• _WHAT TO WORK ON_: Working from the records below, repeat exactly the lines starting at the line that contains "For every named" and ending at the line that contains "Právní informace (42, 2438)", inclusive.

• _TASK DATA_:
· · · · · · ·
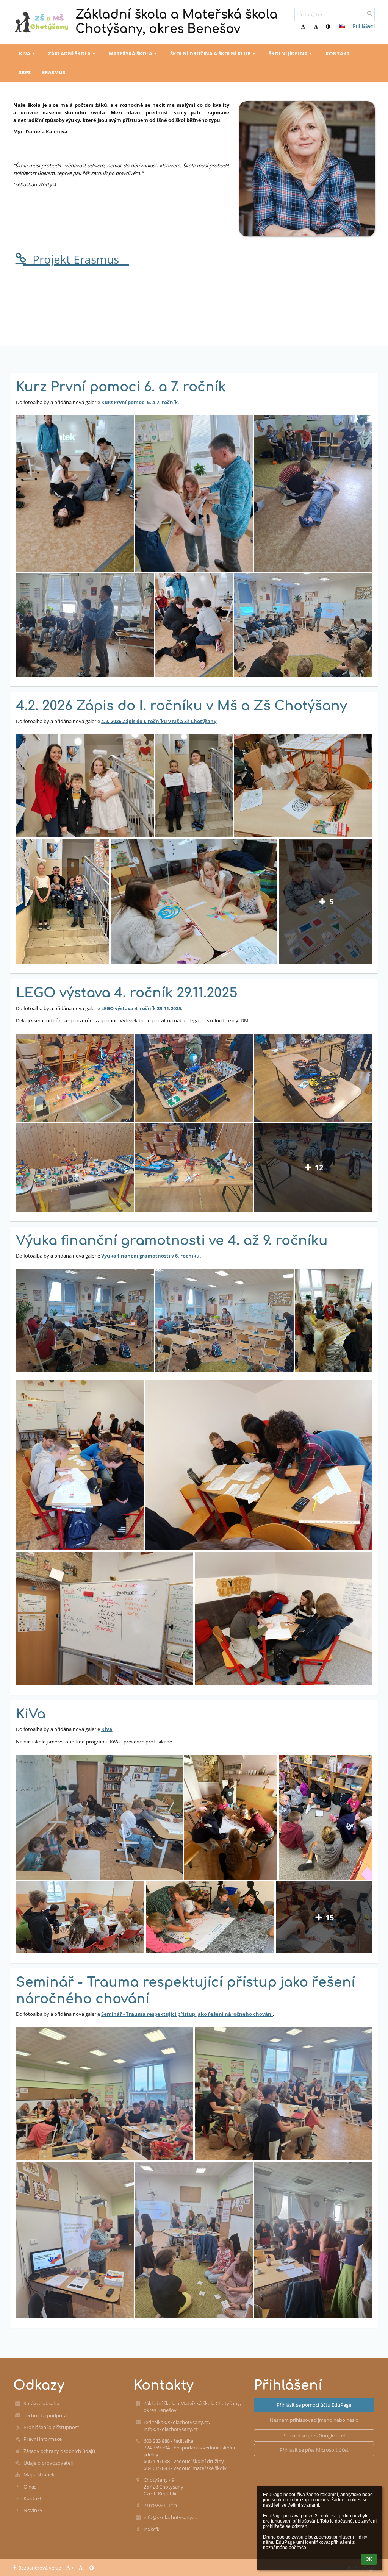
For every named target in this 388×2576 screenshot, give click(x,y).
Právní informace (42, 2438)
· · · · · · ·
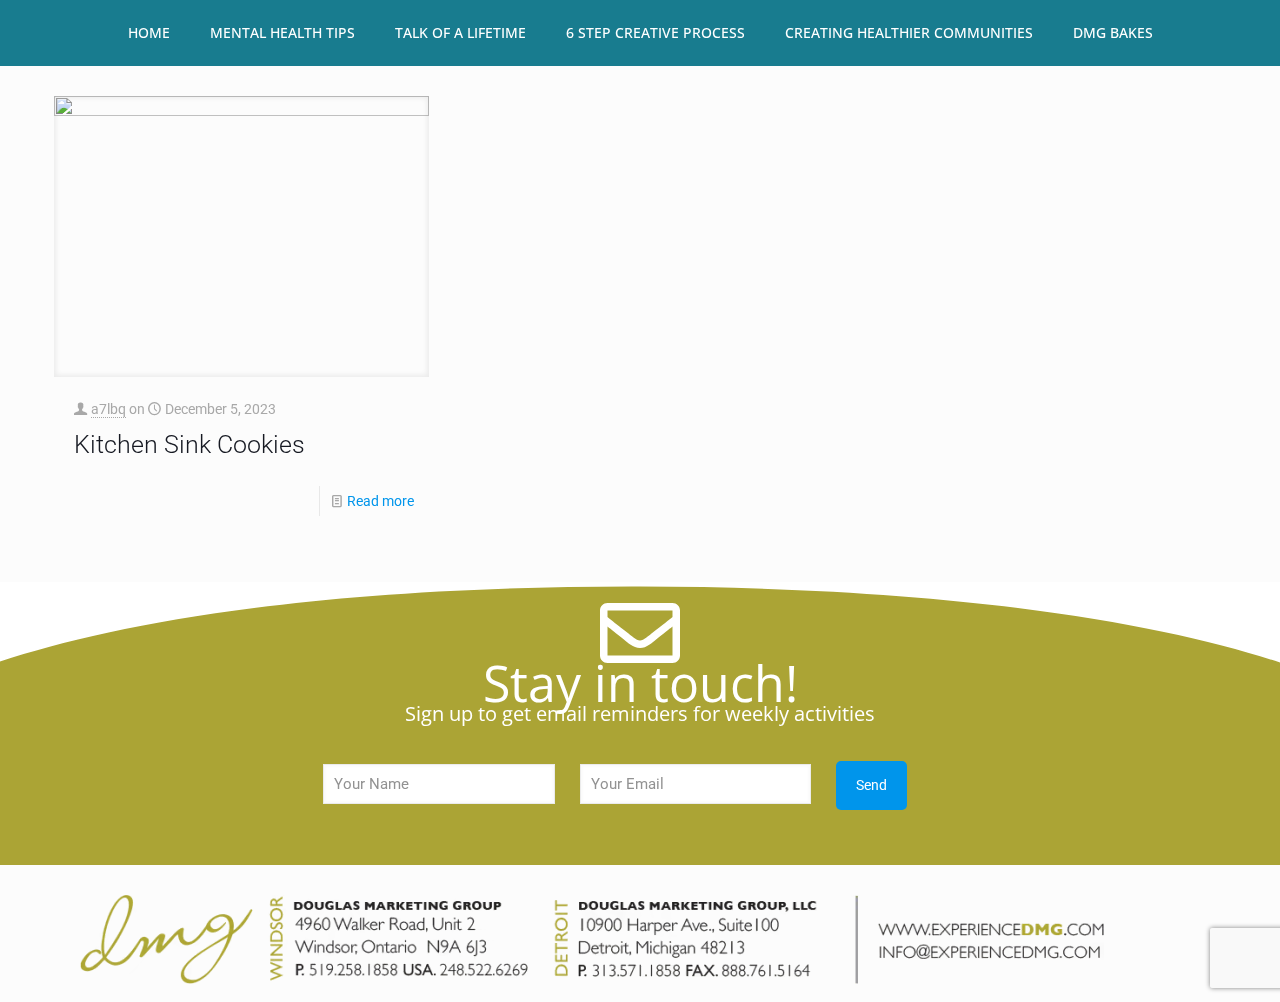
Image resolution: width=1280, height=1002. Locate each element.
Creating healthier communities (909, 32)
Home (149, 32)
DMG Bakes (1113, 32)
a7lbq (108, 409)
· · · · · · ·
• _RESPONSE TO THE TASK_:
For every named target in this 388×2576 screenshot, give click(x,y).
Právní informace (42, 2438)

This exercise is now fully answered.